• **Stored data entries**:
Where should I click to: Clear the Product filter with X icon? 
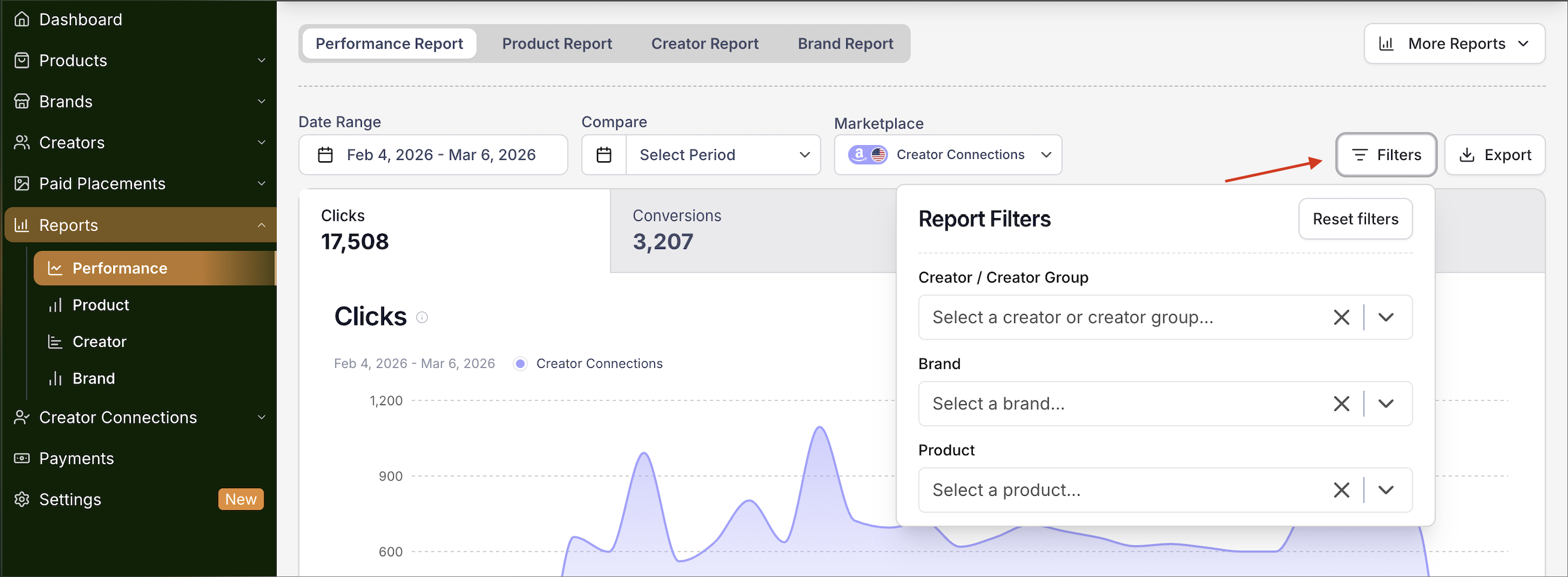click(x=1341, y=490)
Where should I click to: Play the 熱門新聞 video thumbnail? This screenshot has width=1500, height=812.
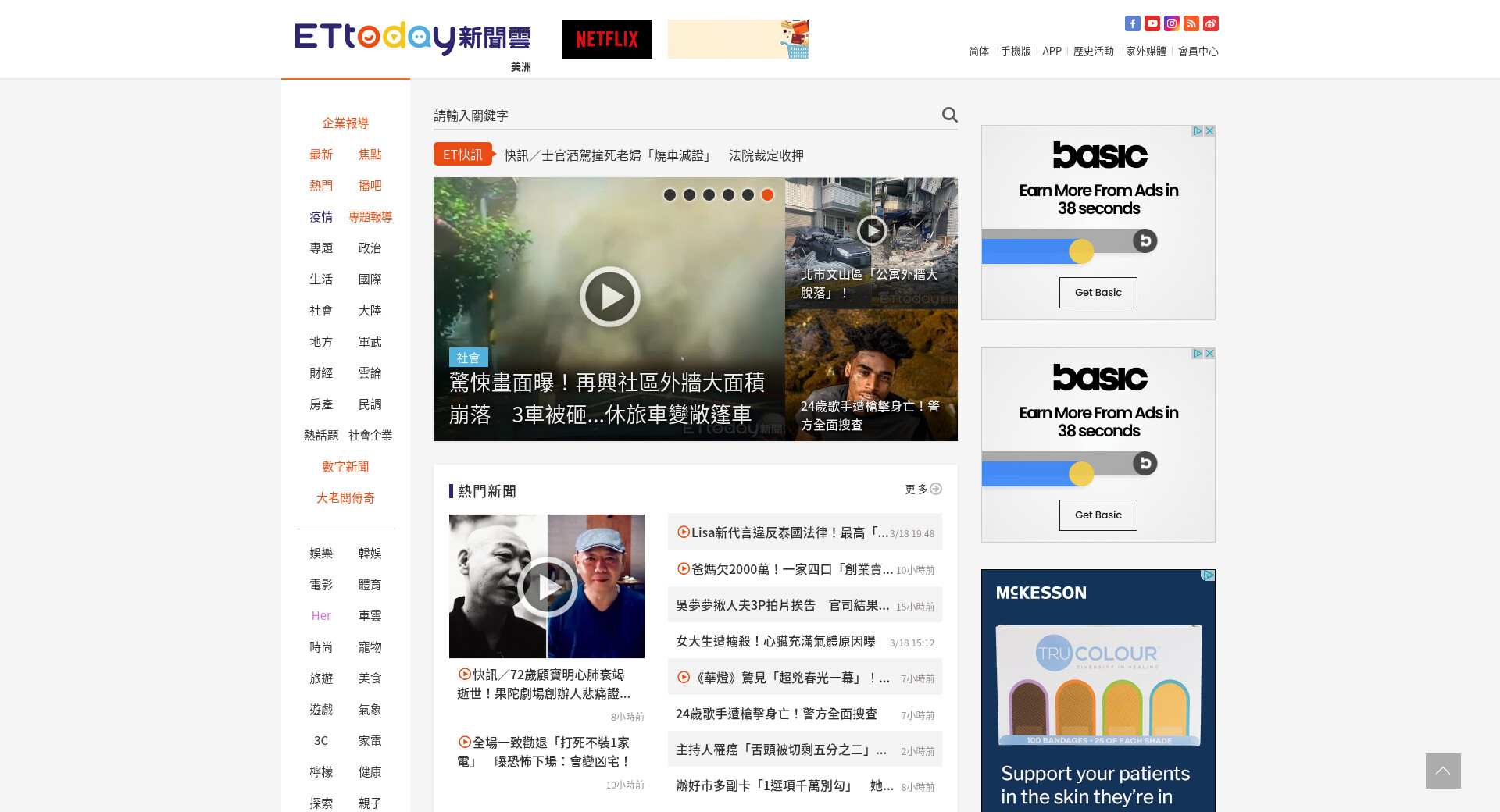pos(547,586)
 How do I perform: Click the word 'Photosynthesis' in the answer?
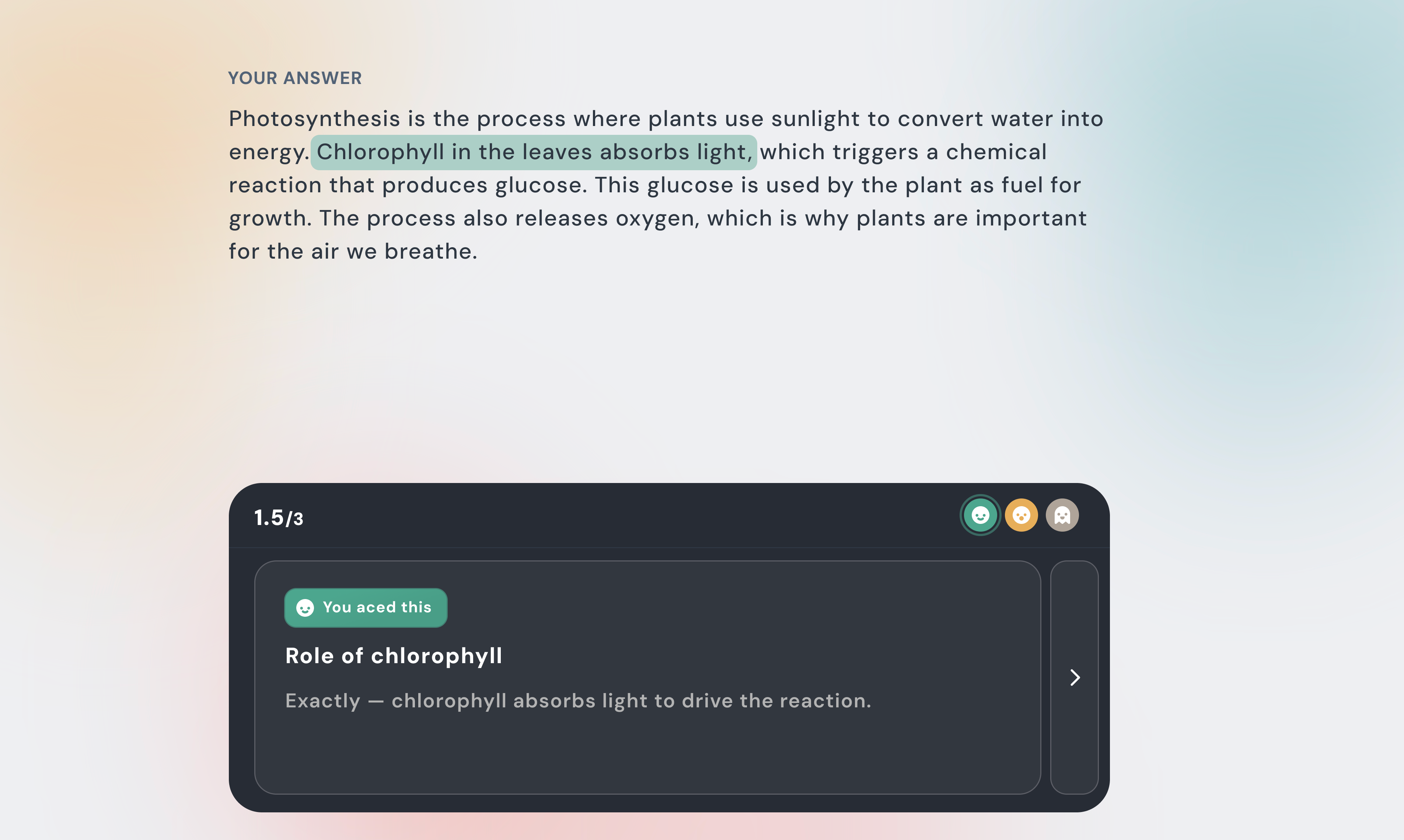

• **What the exercise asks**:
Give every entry above again, exactly, and keep all pictures out of it.

• **Result of this exercise**:
Where should I click to: Clear the Product filter with X icon? 
click(x=1341, y=490)
Where should I click to: Play the 熱門新聞 video thumbnail? This screenshot has width=1500, height=812.
pos(547,586)
 How do I perform: Click the word 'Photosynthesis' in the answer?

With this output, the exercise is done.